French Tunisian economist

Elyès Jouini (born in Tunis on January 5, 1965) is a French Tunisian economist and Distinguished Professor of Economics at the University of Paris Dauphine. His research is mainly in the area of financial economics, in particular transaction costs, heterogeneous beliefs, aggregation, long-term risk and the maturity structure of interest rates. After early research on general equilibrium theory, he got interested in modeling financial markets by including both economic and financial dimensions as well as dimensions pertaining to psychology or sociology. His research has been acknowledged by the Best Young French Economist Award in 2005 (together with Esther Duflo, 2008's Best Paper Award in Finance by Europlace Institute of Finance, and the 2009 Finance and Sustainability European Research Award, and was named Chevalier de la Legion d'honneur in 2010.

== Research==

Elyès Jouini's research interests are at the crossroads between mathematics, economics and finance. As of January 2019, he is ranked among the top 5% of economists registered on IDEAS/RePEc. In his most highly cited article, with Hédi Kallal, Jouini analyses how dynamic securities markets with transaction costs depend on arbitrage, as otherwise the bid-ask spreads would become martingales, which in turn offers a method for determining the investment opportunities available in an economy.

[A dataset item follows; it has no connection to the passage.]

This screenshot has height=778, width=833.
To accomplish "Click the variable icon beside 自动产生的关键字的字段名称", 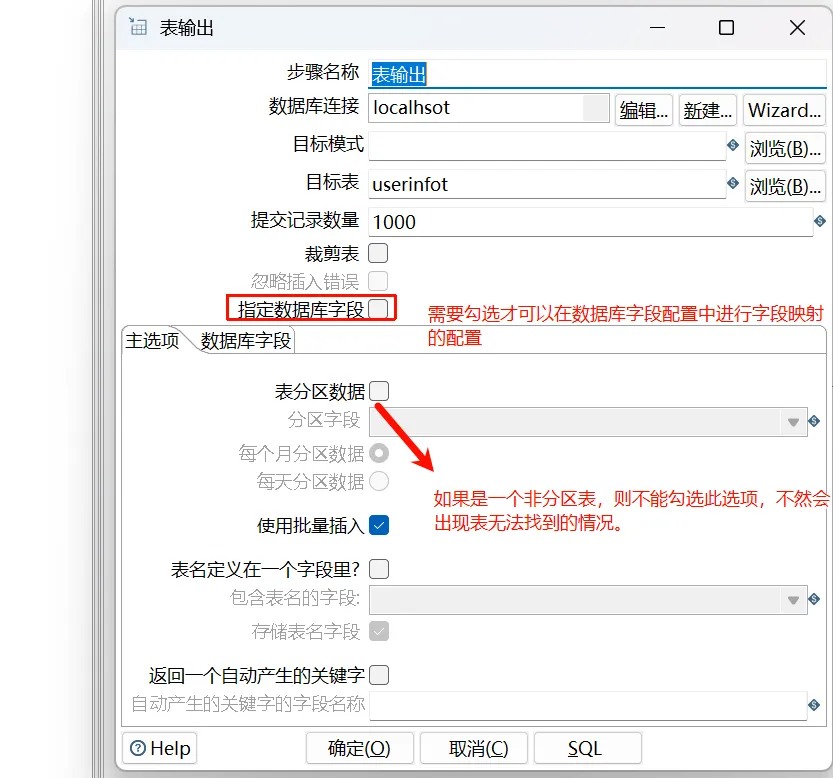I will (x=814, y=705).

Further important research by Jouini (with Clotilde Napp) has dealt with the effect of belief heterogeneity on asset pricing, and vector-valued and law-invariant risk measures (with Moncef Meddeb, Nizar Touzi and Walter Schachermayer).

== Distinctions ==

- Winner of the Nathalie Demassieux Prize from the Chancellery of the Universities of Paris (1990)
- Commander of the National Order of Merit of Tunisia (1995)
- Winner of the Prize for the best young economist in France (2005)  with Esther Duflo
- Knight of the Legion of Honor (2010)
- Fellow of the Institute of Labor Economics (2012)
- Fellow of the Econometric Society (2017)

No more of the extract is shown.